I am beginning to see them as a sort of children's fable in the style of the illustrator Chris Van Allsburg's The Mysteries of Harris Burdick and The Polar Express (especially his style as adapted for the movie). As in many of Van Allsburg's illustrations, in Rarindra's photographs much is left to the observer's imagination to fill in the "blanks". For me, there is a sense of mystery about them. I am drawn into a world that's a little off-kilter where something's going on that I can't quite grasp and, for some reason that I can't quite express yet, they seem to be something more than just sentimental idyllics.

For all I know, maybe Rarindra's intent with these photographs is nothing more than an attempt to create hyper-Kodak/Hallmark moments. Perhaps because of language issues, he didn't really respond to my question about intent.

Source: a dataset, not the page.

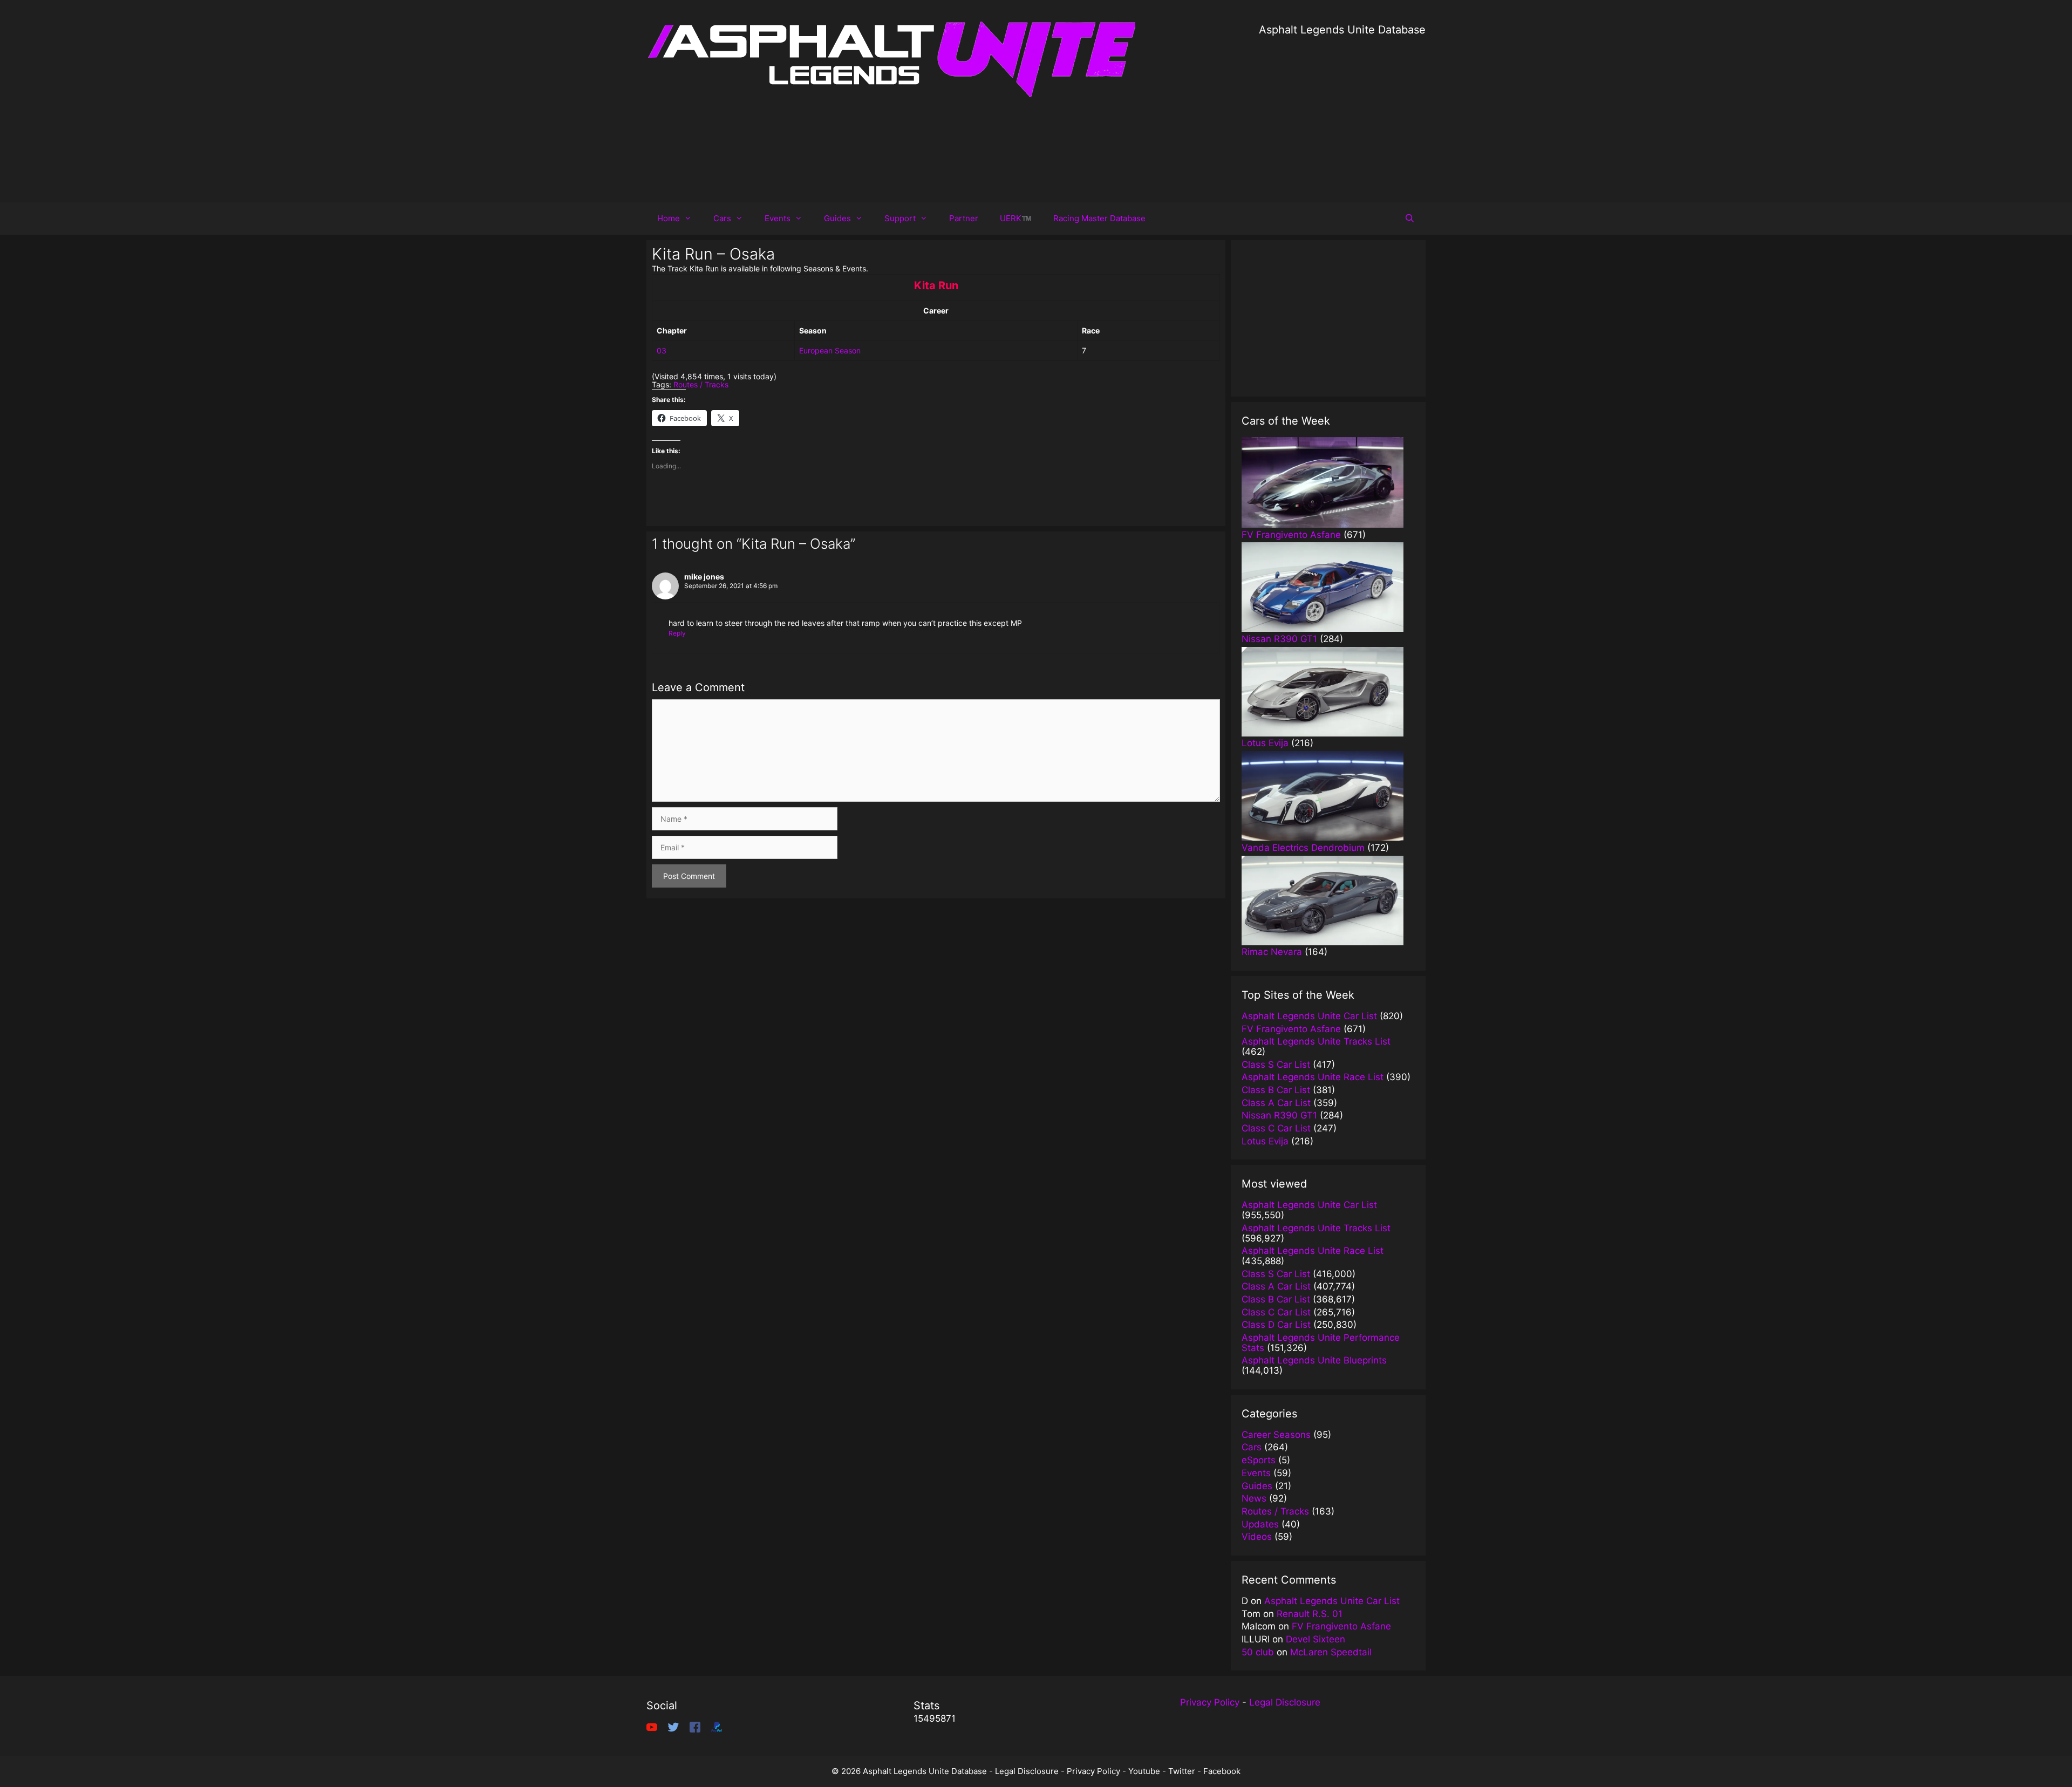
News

Nevertheless, I am very eager to hear your thoughts on these photographs.

9 Comments:

Anonymous Jim Jirka said...

These are really quite intriging. With the term that arose recently of "deathscapes", I would consider these "dreamscapes".

1/11/2007 07:57:00 PM  
Anonymous mary dennis said...

These are compelling in terms of the man/nature, child/nature connection but something about the cheeriness of the light doesn't sit well with me. However, I can't imagine these images without that light. I am most drawn to the top image I think because the family seems so immersed in their surroundings, as if the tree was part of the furniture of their life--which it might just be. I wonder if these were set-up or spontaneously shot.

1/11/2007 08:48:00 PM  
Anonymous Steve Durbin said...

Jim and Mary said it well, these are compelling dreamscapes created (I'm sure they were posed) by someone who understands emotional pulls. By going so far over the top, he captures my immediate fascination, but loses a shot at my sustained interest. I admire the skill, but I'll never purchase one. However, I'm pretty sure he'll have a positive effect on a lot more people through his photography than I ever will through mine. No regrets, that's just how it is.

1/11/2007 10:13:00 PM  
Blogger Rosie Perera said...

These remind me of the paintings of Thomas Kincaid ("painter of light"), which I find to be too sentimental for my taste. Designed to make us feel snug and secure in a world that is all sweet and charming, which it isn't.

1/14/2007 08:38:00 AM  
Anonymous Anonymous said...

while the photos are interesting to look at, i find them surreal because quite frankly they aren't real..it's one thing to dodge and burn a photo but it's another to add light rays and backgrounds from other photos...

2/07/2008 08:12:00 AM  
Anonymous Anonymous said...

The reason the light is so eery but perfect is because of the sun filtering through the canopy. In a lot of these, the green glow is from this effect. He is simply taking the pictures as he sees them, most of the time.

5/13/2008 02:32:00 PM  
Blogger afiq said...

hye!
i know you!
i've read your conversation with the malaysian photography magazine, advance image.
my first expression bout those all of your pictures was so amazing.
i can't take my eyes on those pictures. i've tried bout how to take a photo with the light.
just like u said at that magazine, at the golden hours. unfortunately it's all didn't work!
can you give me another chance or secrets how to be an amazing photographer just like you!
i'm the one who really love in this field.

afiqsupir-malaysia.

9/11/2008 07:54:00 AM  
Blogger Jojie Certeza said...

YUP!!!!! Saw these images waaay back at photo.net and am love at first site.. really awesome -- and still wonders how this was done!

5/25/2010 08:18:00 AM  
Anonymous Anonymous said...

A picture is worth a thousand words, if you ever watched a movie
"Living dangerously" there was a similar light effects in this film when the Australian journalist,Mel Gibson, visited a hut in the outskirt of Jakarta.